» **Task prompt**: Set down nothing but the lines from the one containing "Expand the 整个装配 scope dropdown" to the final line of the material, exactly as written, and drop the pictures.

#### Records provided

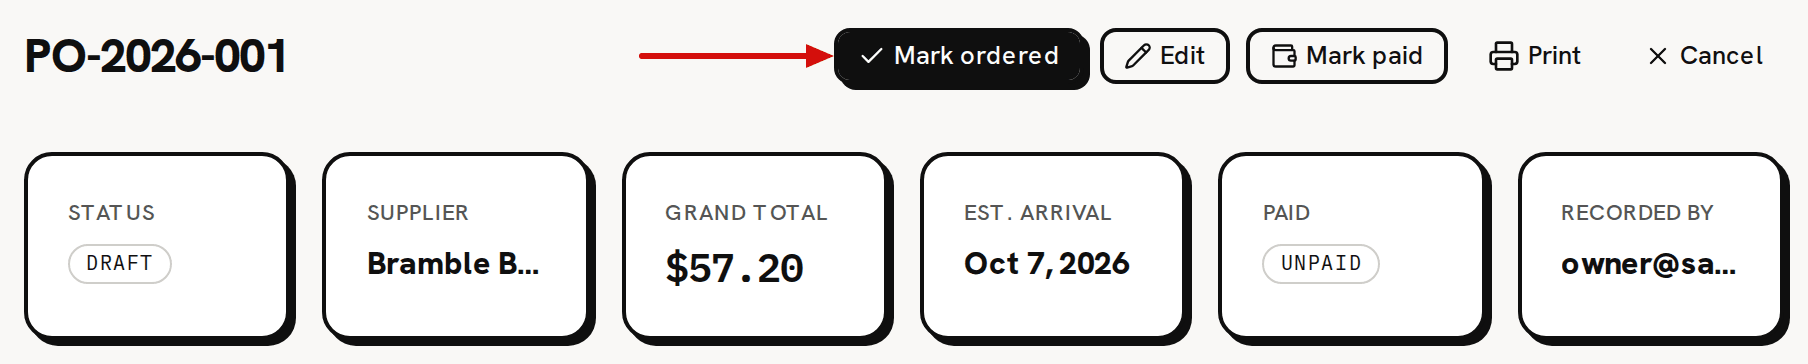Click the pencil icon beside Edit
The image size is (1808, 364).
point(1137,56)
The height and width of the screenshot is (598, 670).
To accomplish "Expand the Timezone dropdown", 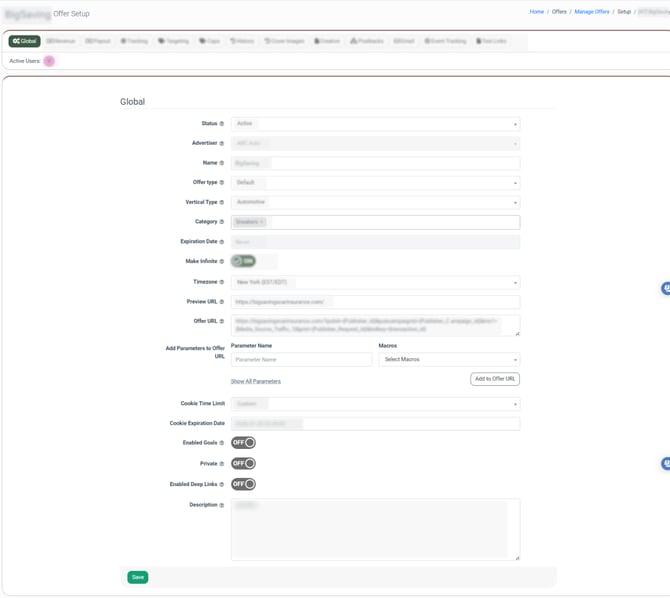I will [375, 282].
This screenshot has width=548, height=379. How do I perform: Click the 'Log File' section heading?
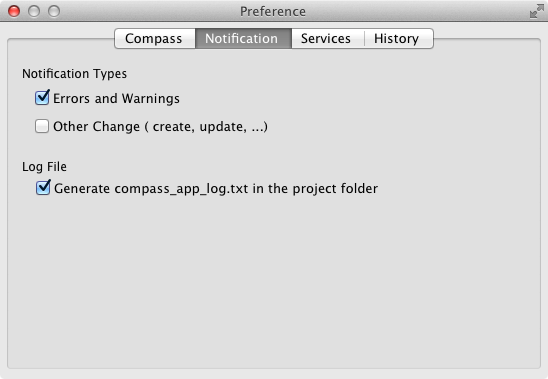(44, 167)
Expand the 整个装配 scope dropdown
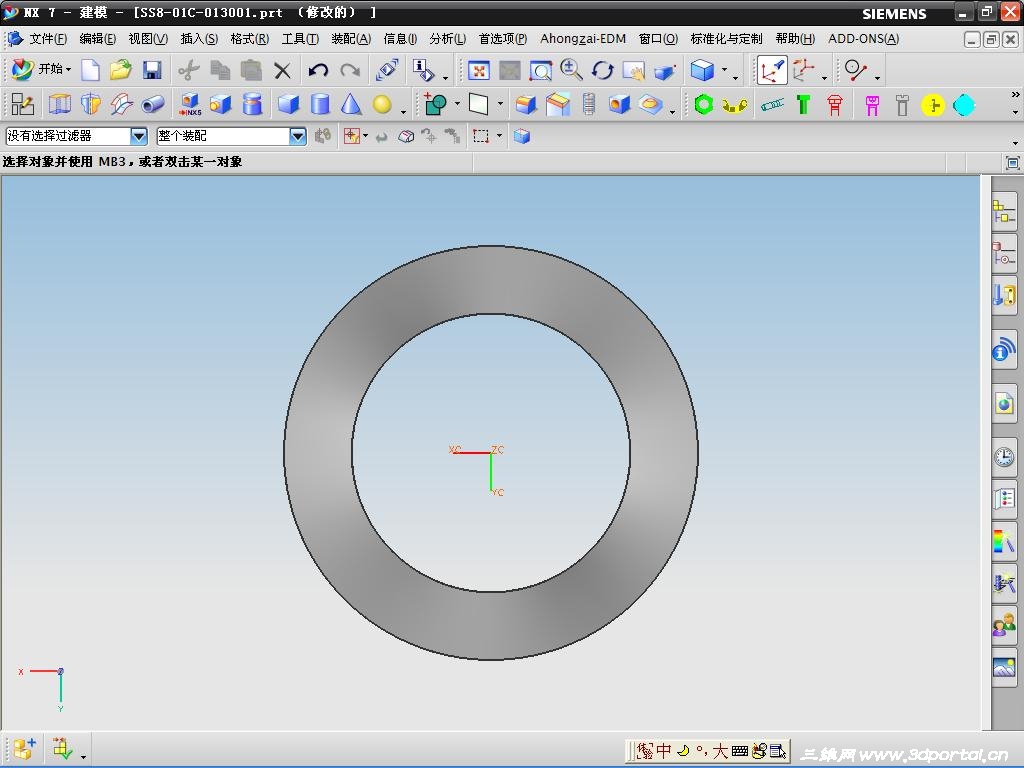1024x768 pixels. coord(297,136)
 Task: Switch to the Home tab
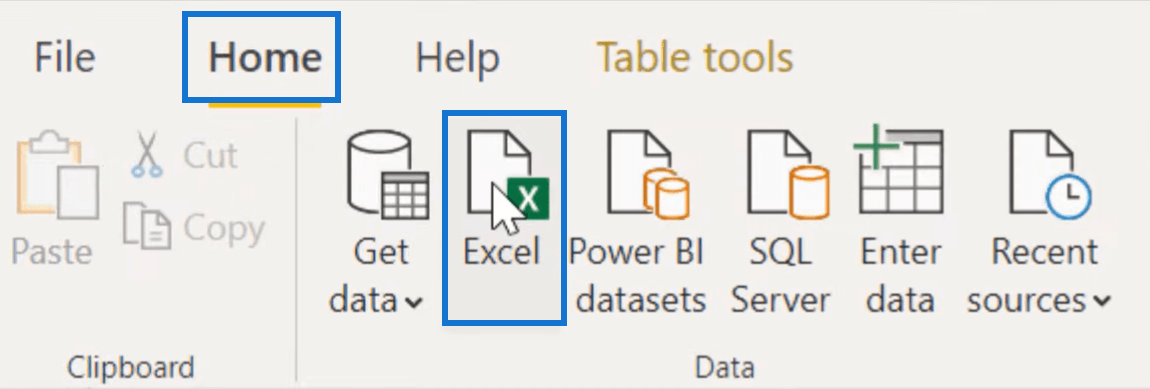point(265,57)
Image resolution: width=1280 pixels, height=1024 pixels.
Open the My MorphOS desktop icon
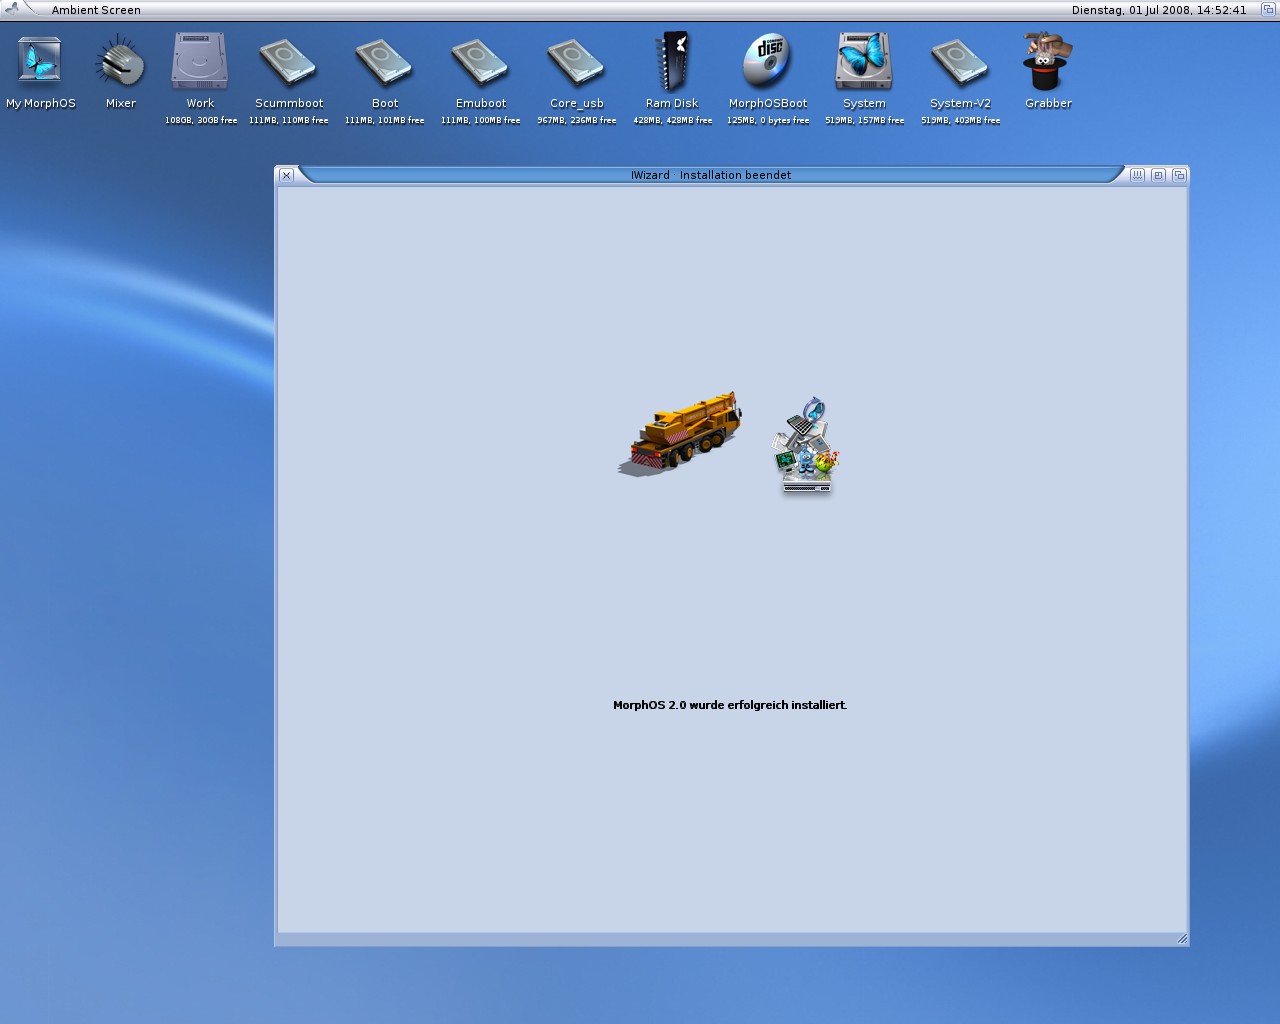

########

» **Solution**:
Expand the 整个装配 scope dropdown
1024x768 pixels. coord(297,136)
 Task: Switch to the Home tab
point(265,57)
Image resolution: width=1280 pixels, height=1024 pixels.
Open the My MorphOS desktop icon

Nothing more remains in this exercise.